Catalyst Brands was formed last year by Simon Property Group, Brookfield Corp., Authentic Brands Group and Shein and consists of Lucky Brand, Aéropostale, Nautica, Brooks Brothers and JCPenney, as well as Eddie Bauer.
Authentic and SPARC acquired the Eddie Bauer brand in May 2021 for an undisclosed sum from the PSEB Group, an operating group owned by Golden Gate Capital. The company, which at the time of the sale had estimated sales of $500 million and employed around 1,000 people, competes with outdoor brands such as L.L. Bean, REI, Patagonia and others.
At the time Catalyst was formed in January 2025, Ken Ohashi, chief executive officer of Brooks Brothers, also assumed the CEO post at Eddie Bauer. He could not be reached for comment on the bankruptcy filing but sources said that since he took the helm, he has spearheaded the company’s return to more-lifestyle products. And business in categories such as sweaters and fleece were reportedly strong over the holiday season.
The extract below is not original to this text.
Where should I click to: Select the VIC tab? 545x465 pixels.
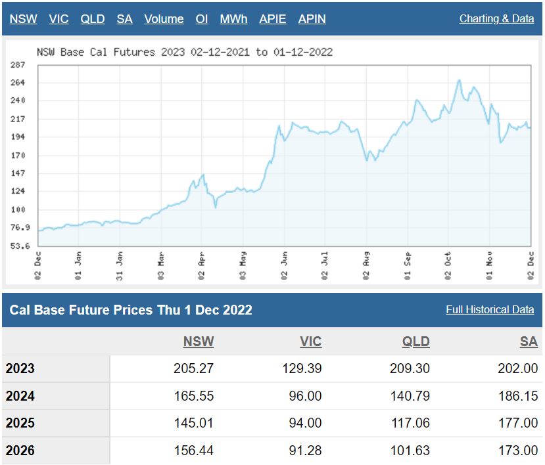click(59, 19)
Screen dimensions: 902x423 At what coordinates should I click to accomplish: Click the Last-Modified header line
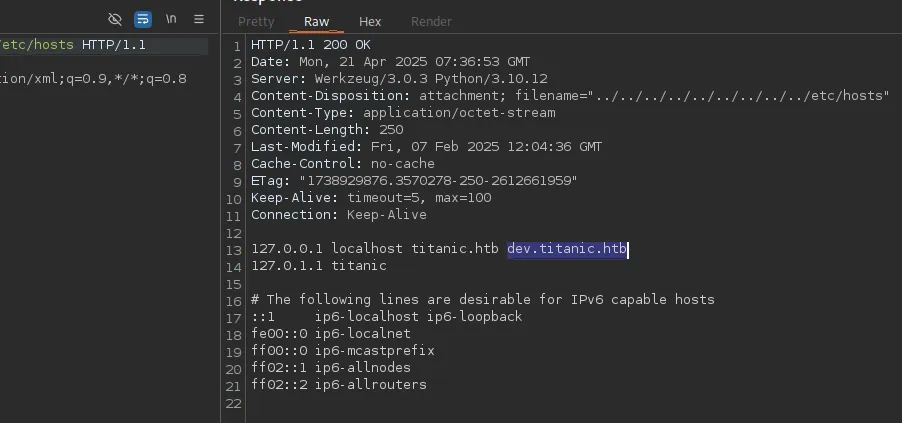[426, 147]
Its 2025 holiday campaign was titled “For the Outdoors ad the Outdoorsy” and featured joggers, faux shearing fleece jackets and vests and beanies for activities such as skiing and camping.
But the stores remained the problem. Sources said that the majority of the Eddie Bauer stores in North America have been unprofitable for years as the brand lost ground to more-technical experts such as Arc’teryx, The North Face, Patagonia and others.
However, as part of its go-forward strategy, Authentic is seeking to return to the brand’s roots and will reintroduce its First Ascent elite performance line this month. A multi-channel spring campaign, titled “Living Your Adventure,” will focus on the relaunch and the company’s products for both elite and everyday explorers.

A look from the Eddie Bauer spring campaign.
“In partnership with Outdoor 5, we are excited to put a spotlight on the brand pillars that have always defined Eddie Bauer: quality, functionality, and outdoor innovation,” said David Brooks, executive vice president of action and outdoor sports, lifestyle at Authentic. “We are also proud to announce the return of First Ascent, one of Eddie Bauer’s elite, performance-tested lines. Our focus is on Eddie Bauer’s roots in the outdoors while expanding its digital and wholesale reach to meet adventure-seeking consumers wherever they choose to shop.”
Eddie Bauer’s history dates back more than a century, and its namesake founder is credited with having developed the first quilted down jacket via a 1940 patent. A Pacific Northwest sportsman, he started the brand in 1920 by selling tennis wear in Seattle. PSEB first linked up with Eddie Bauer in 2009.
The company changed hands several times over the years after its founder sold it in 1968. General Mills and Spiegel owned it at different points in time. It was part of a bankruptcy filing by Spiegel in 2003 , the company filed for Chapter 11 bankruptcy in Delaware in 2009 and it was later purchased by Golden Gate Capital for $286 million. It filed Chapter 11 a second time in 2009.